Die Solarthermieanlage misst 2.300 Quadratmeter und wandelt Sonnenstrahlen in Wärmeenergie um. Doch wie sieht's allgemein mit der Solarenergie in Baden-Württemberg aus?

Ein weiterer Schritt in Richtung Klimaneutralität bis 2040 ist getan: Die Stadtwerke Tübingen haben gemeinsam mit dem Schokoladenhersteller Ritter Sport und der Ritter Energie- und Umwelttechnik ein modernes und ökologisches Wärmekonzept für Dettenhausen (Kreis Tübingen) entwickelt.

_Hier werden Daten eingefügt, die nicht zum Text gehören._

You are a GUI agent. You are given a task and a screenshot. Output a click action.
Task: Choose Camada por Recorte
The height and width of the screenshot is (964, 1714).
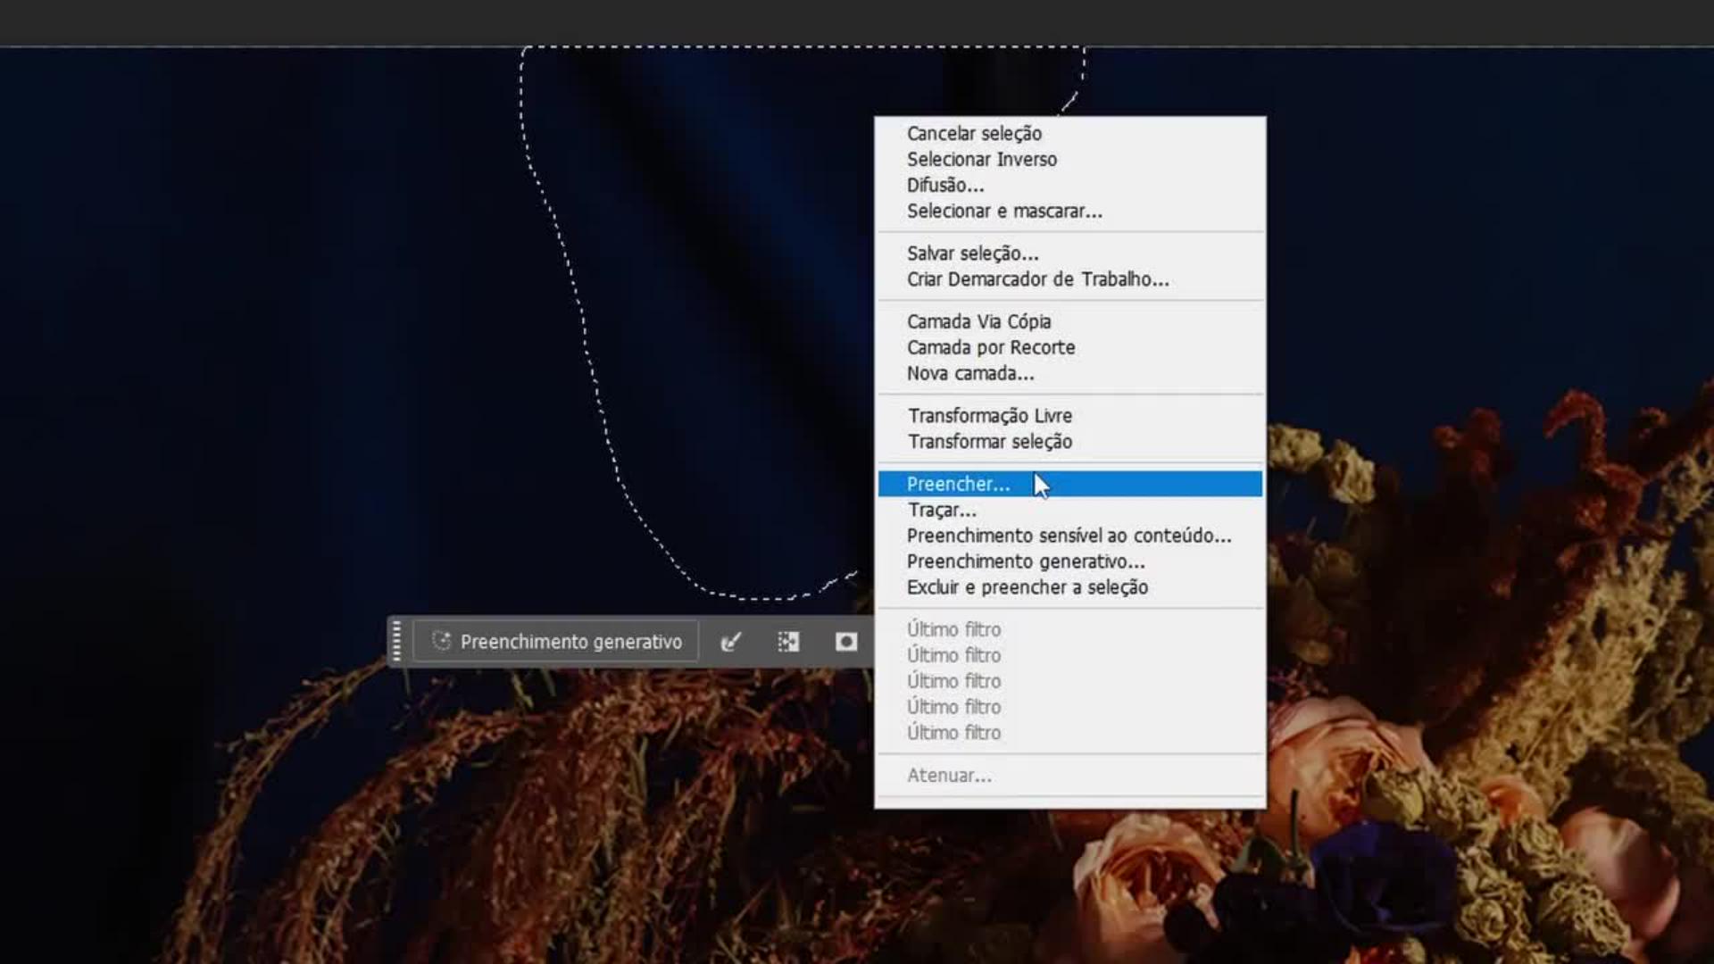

In der derzeit größten Dach-Solarthermieanlage Deutschlands sollen jährlich sieben Millionen Kilowattstunden klimafreundliche Wärme im Zusammenspiel mit Blockheizkraftwerk (BKHW) und Wärmepumpe erzeugt werden, heißt es von den Stadtwerken Tübingen. 20 Prozent der Wärmeenergie werden aktuell von der Solarthermieanlage erzeugt, 75 Prozent steuern Blockheizwerk und Wärmepumpe bei. Künftig will man den Anteil erneuerbarer Energien noch erhöhen, indem eine Biomasse-Verbrennungsanlage beispielsweise für Pellets oder Hackschnitzel integriert wird.

Die Solarmodule auf dem Dach des Lagers von Ritter Sport (Foto: SWR, Kay-Uwe Hennig)
Die Solaranlage liefert Energie für die Wärmeversorgung Dettenhausen

Die neue Energiezentrale in Dettenhausen ist zusammen mit der Solarthemieanlage seit Mai 2022 in Betrieb. Grünes Licht hatte der Gemeinderat Ende 2020 gegeben, sodass mit den Bauarbeiten bereits im Februar letzten Jahres begonnen werden konnte.

Besonders viele Sonnenkollektoren in Kreisen wie Rottweil und Freudenstadt

Den Umweltämtern des Bundes und des Landes zufolge sind die Zahlen der neu installierten Solarthermieanlagen seit einigen Jahren rückläufig. Laut Bundesumweltamt ist die Zahl an Sonnenkollektoren von circa 1,2 Millionen Quadratmetern im Jahr 2012 auf rund 500.000 Quadratmeter im Jahr 2019 zurückgegangen. "23 Prozent aller Kollektoren Deutschlands sind in Baden-Württemberg installiert", heißt es seitens des Landesumweltamts. Dabei gehe es aber nicht nur ums Warmwasser: "Etwa jede dritte neue solarthermische Anlage wird nicht nur zur Warmwasserbereitung genutzt, sondern auch zur Unterstützung der Heizung, sozusagen als Kombianlage."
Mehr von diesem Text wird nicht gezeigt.